• **YOUR GOAL**
Once you reach the line with "Click the 30 tick on temperature axis" below, copy each line exactly, stopping after the line with "Where should I", and skip any pictures.

• **RECORDS SUPPLIED**

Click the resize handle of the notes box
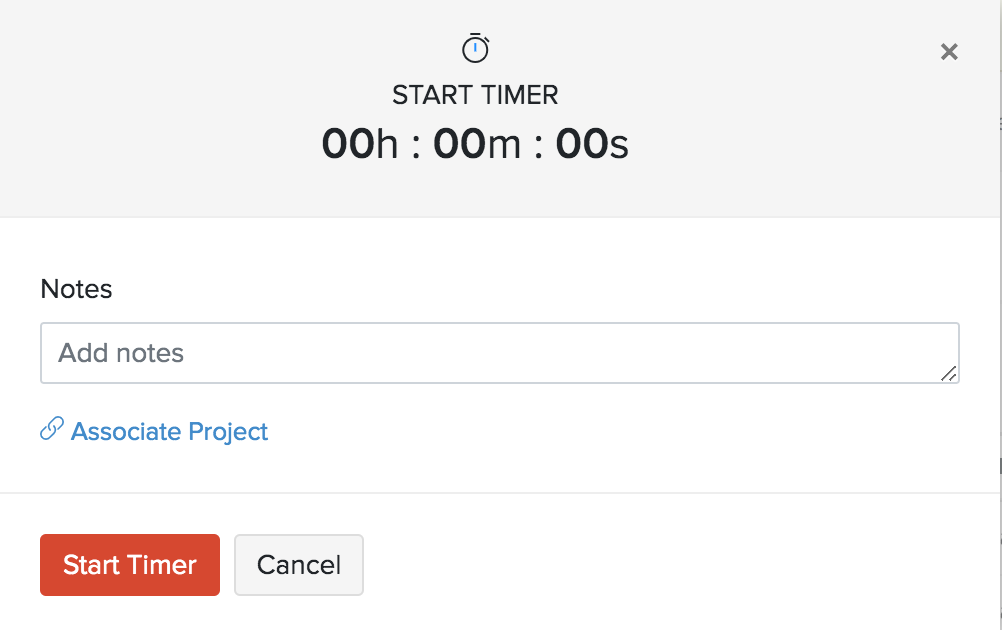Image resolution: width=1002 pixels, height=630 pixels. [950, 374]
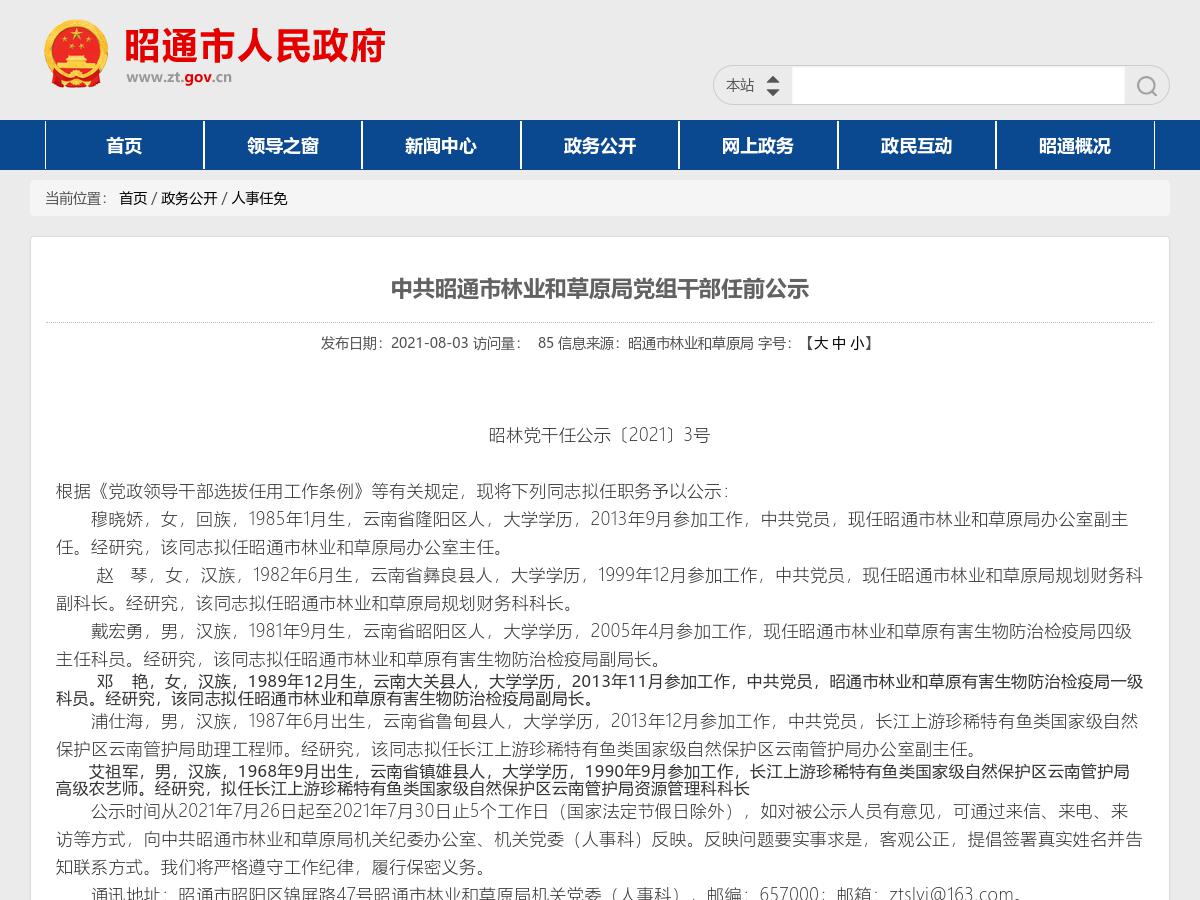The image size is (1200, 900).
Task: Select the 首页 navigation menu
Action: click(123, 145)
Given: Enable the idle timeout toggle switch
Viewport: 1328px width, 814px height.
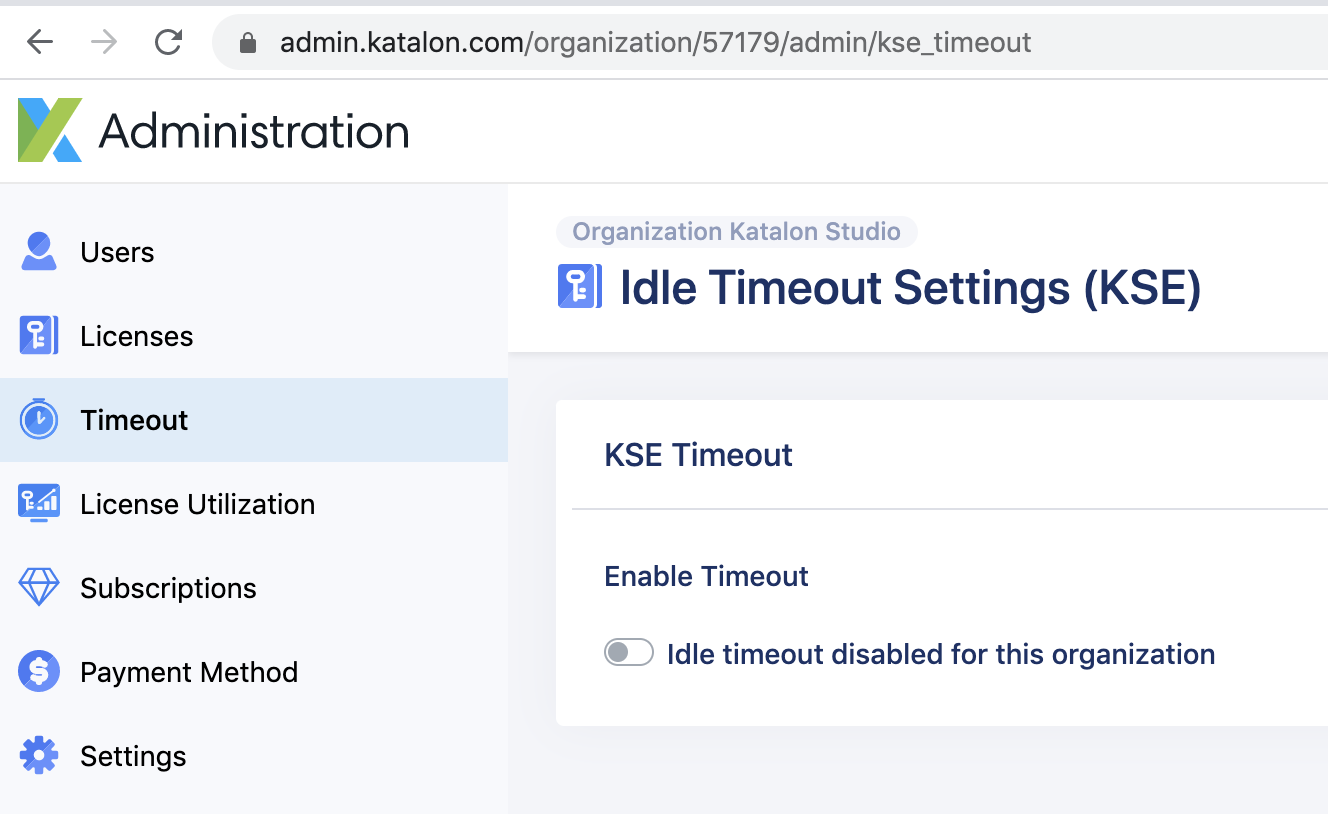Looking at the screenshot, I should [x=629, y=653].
--
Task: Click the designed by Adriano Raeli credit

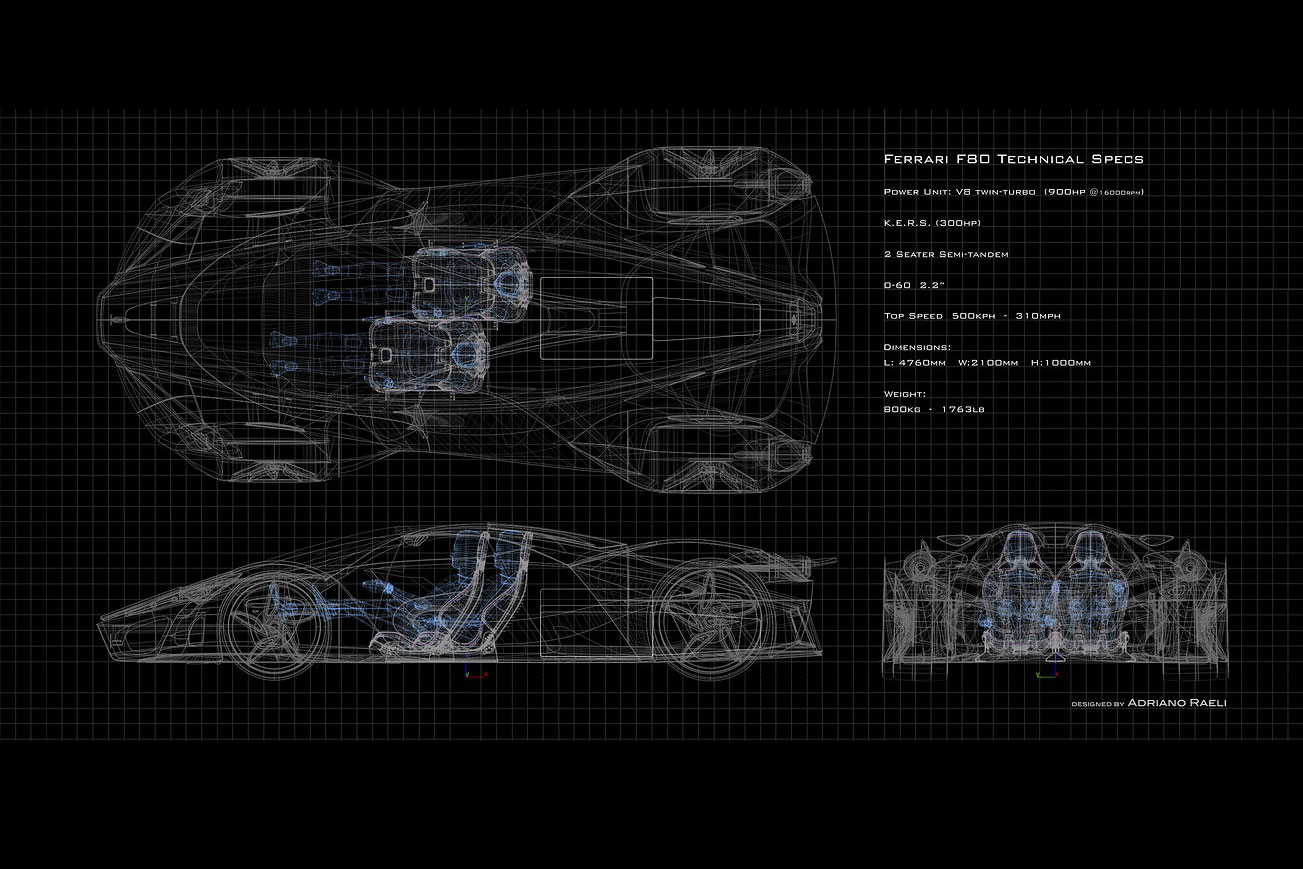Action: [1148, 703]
---
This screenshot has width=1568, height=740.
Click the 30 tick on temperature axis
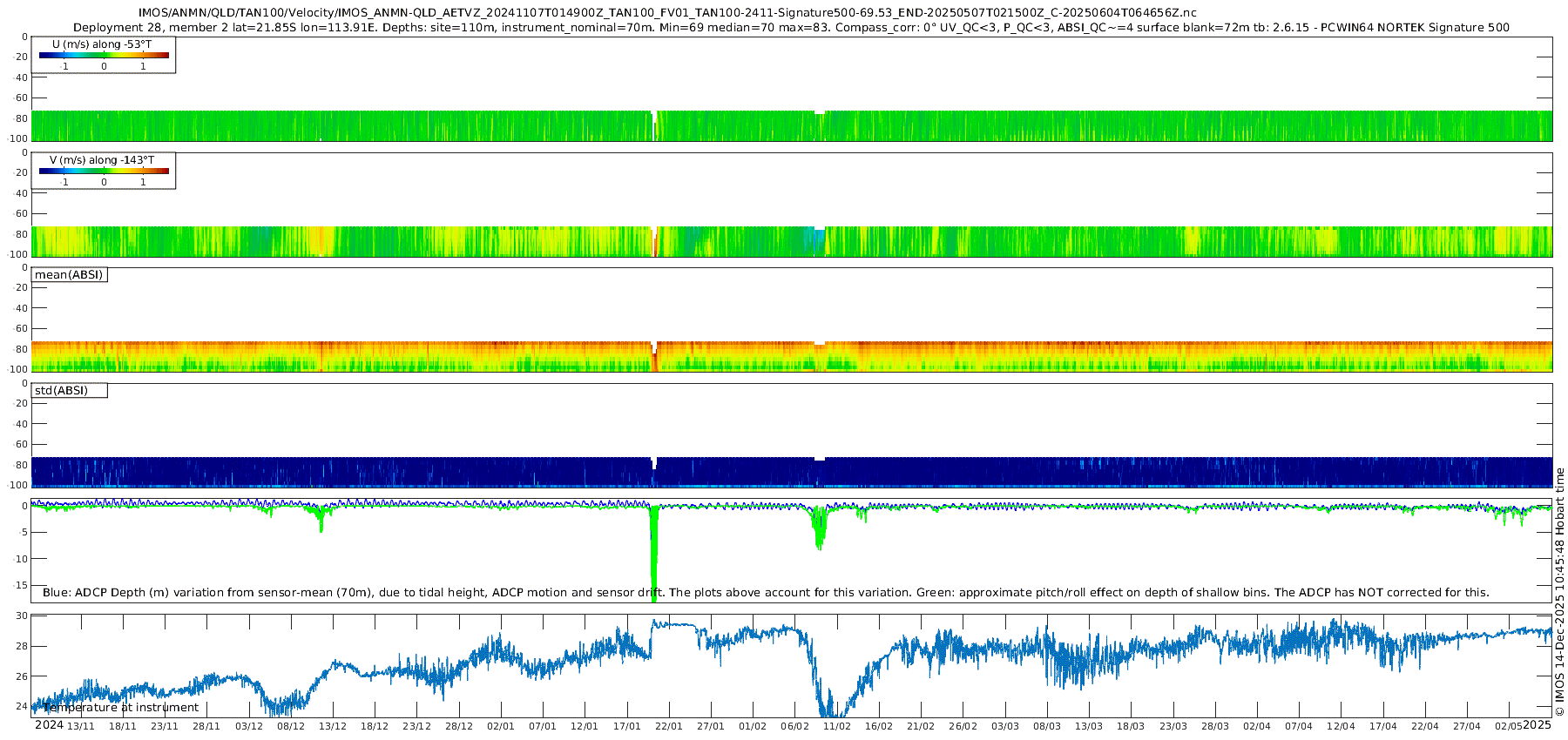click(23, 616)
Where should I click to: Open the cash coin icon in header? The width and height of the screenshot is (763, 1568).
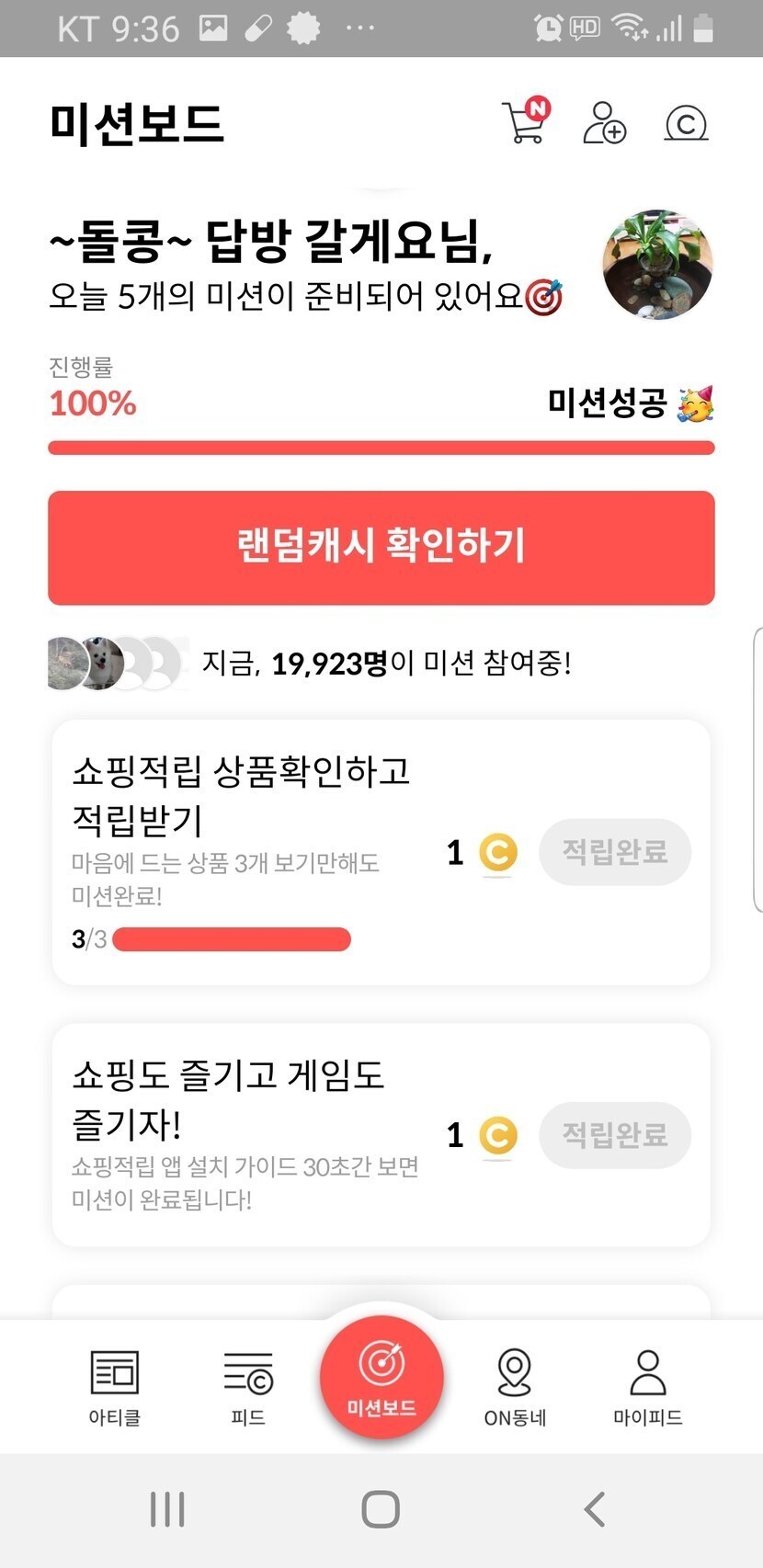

• **TASK ANSWER**
Click the 30 tick on temperature axis
click(23, 616)
Where should I click to: Open the cash coin icon in header? The width and height of the screenshot is (763, 1568).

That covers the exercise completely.